Is this the end of Test Kitchen and possibly Bon Appétit?
On Aug. 6, Priya Krishna, Sohla El-Waylly and Rick Martinez simultaneously posted on their social media platforms that they would be leaving the popular Condé Nast video series.
Last June, Bon Appétit came under fire for how they’ve been treating their employees of color, with El-Waylly and Krishna for the site alleging racist and discriminatory practices. Aside from the allegations, a racist photo of former Editor in Chief Adam Rappoport also resurfaced, with several POC employees denouncing his racist behavior and management of the magazine’s toxic work culture.

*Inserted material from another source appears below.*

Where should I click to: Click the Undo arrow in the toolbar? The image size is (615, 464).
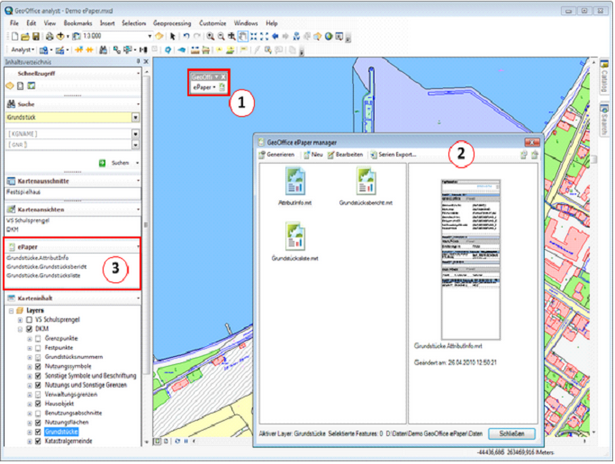[186, 36]
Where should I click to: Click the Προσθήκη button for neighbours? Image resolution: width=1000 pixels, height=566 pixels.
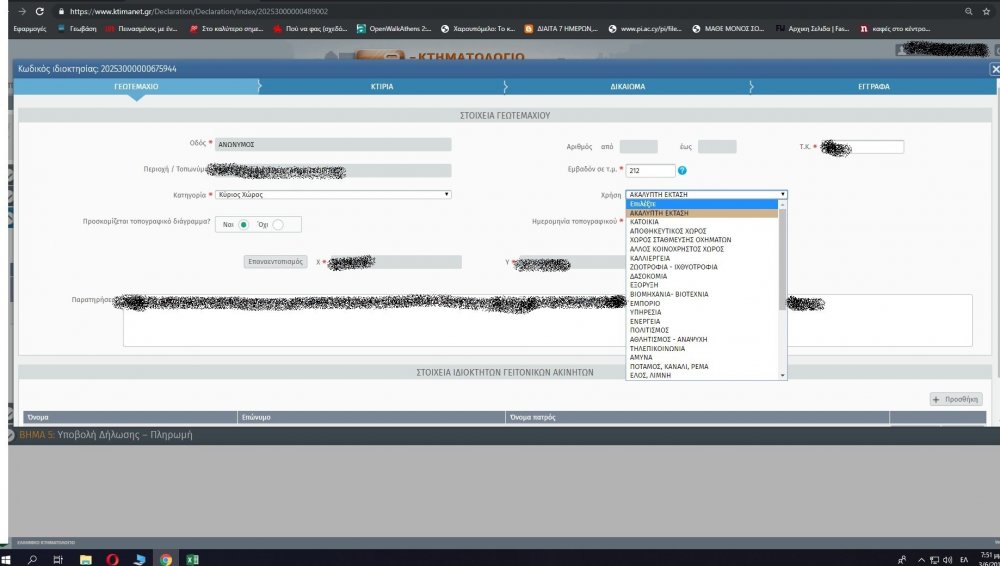956,399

This prompted Rappoport to resign, as well as Condé Nast’s former Vice President Matt Duckor who resigned after accusations of racist and homophobic behavior. The company then released a statement saying that they were taking responsibility to improve diversity and provide equal treatment to their employees.
However, Krishna and Martinez claimed that nothing has changed after the contract negotiations that followed Rappoport’s and Duckor’s resignations.

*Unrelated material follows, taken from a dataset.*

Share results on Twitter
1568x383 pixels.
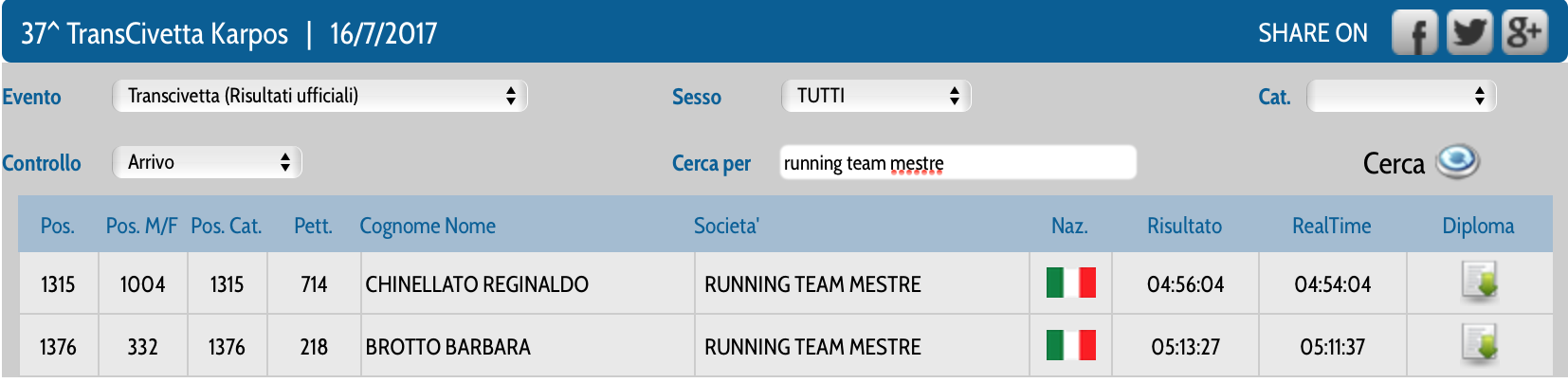(1469, 34)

“The contract I received was nowhere near equitable, and actually would potentially allow for me to make even less than I do currently,” Krishna wrote on her Twitter. “I have received no concrete update on the diversity, equity, and inclusion efforts on the part of video, despite asking multiple times…I am thankful for the platform Bon Appétit video gave me. But I refuse to be part of a system that takes advantage of me while insisting I should be grateful for scraps.”
I’m leaving Bon Appétit video. Here’s what’s been happening over the last few months, and some thoughts. pic.twitter.com/L59blcESLv
Moreover, Martinez shared the same sentiments and wrote on his Instagram stories that “I will still not get a fair pay rate nor will I get a comparable number of appearances to my colleagues in the test kitchen.” He also added, “As a Mexican-American, a BIPOC or member of any marginalized group, we encounter this all the time…even in a pandemic, during a recession, after I just closed on a house, I could not sign that contract. My happiness and my self-worth are more important to me than [returning] to the test kitchen.”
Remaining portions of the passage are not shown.